(Records contained in a dataset)
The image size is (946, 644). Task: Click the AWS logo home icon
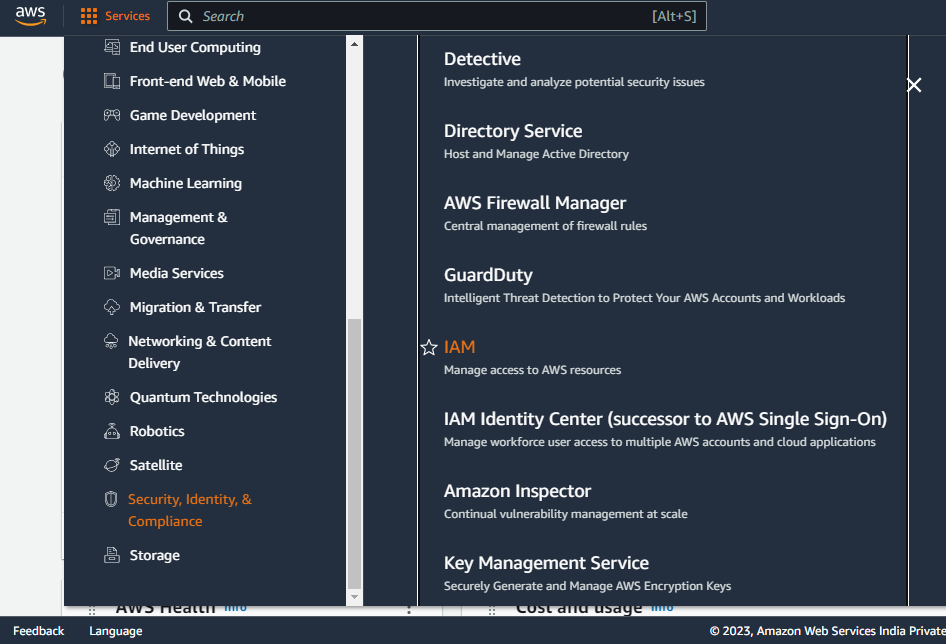pos(30,16)
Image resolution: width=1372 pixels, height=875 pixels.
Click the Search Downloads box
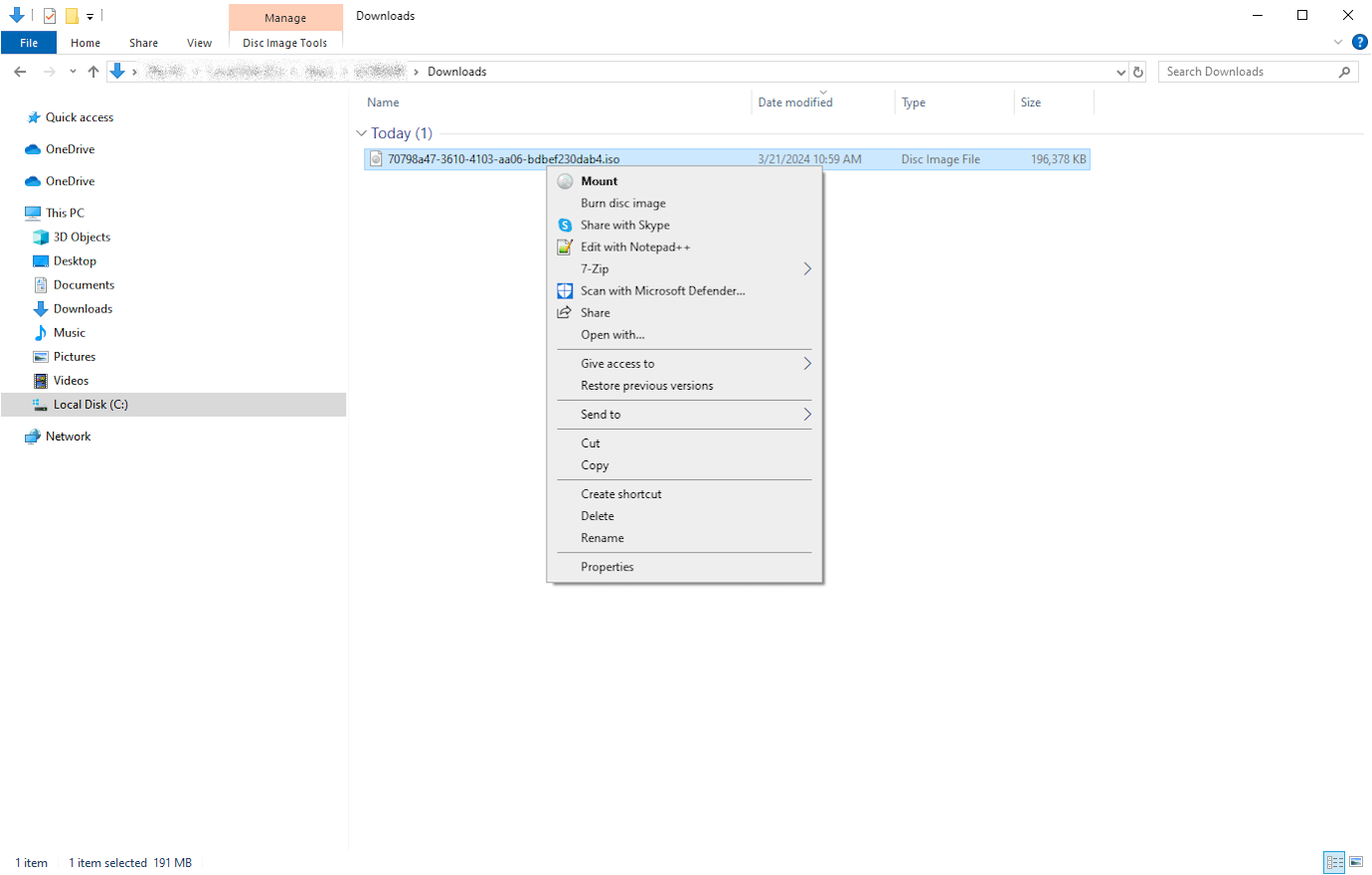(1249, 72)
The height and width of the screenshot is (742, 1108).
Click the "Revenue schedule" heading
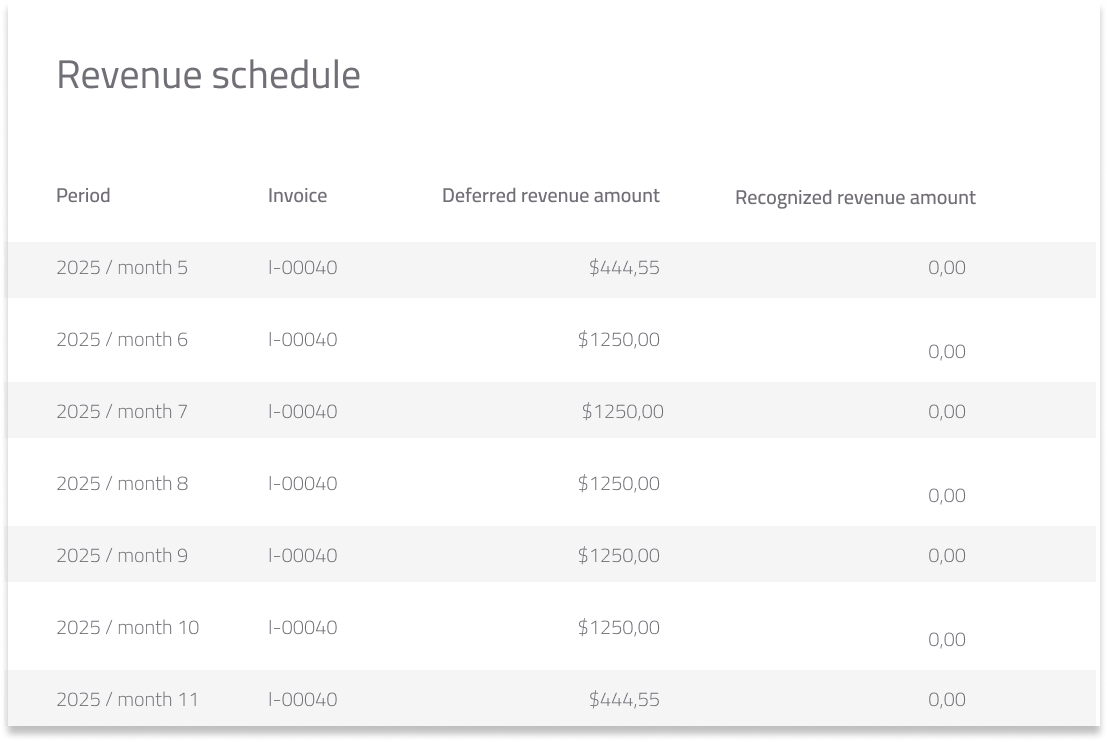208,75
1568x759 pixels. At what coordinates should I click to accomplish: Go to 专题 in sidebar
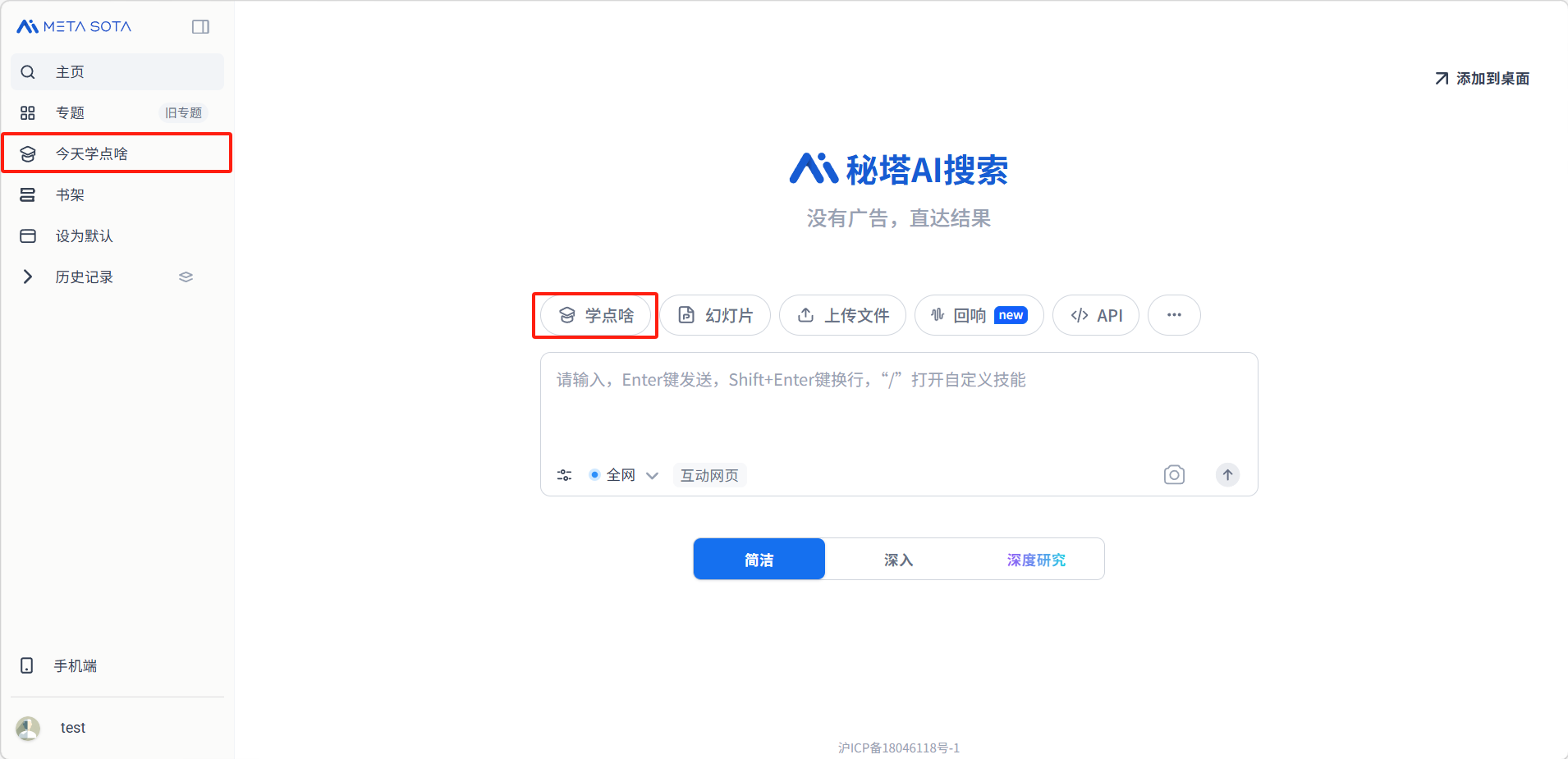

_WORK ORDER_. Which lines of the data above contain the string "pixels"? Copy each of them.

_ANSWER TO THE EXERCISE_.
Image resolution: width=1372 pixels, height=875 pixels.
1568x759 pixels. At what coordinates should I click to accomplish: Go to 专题 in sidebar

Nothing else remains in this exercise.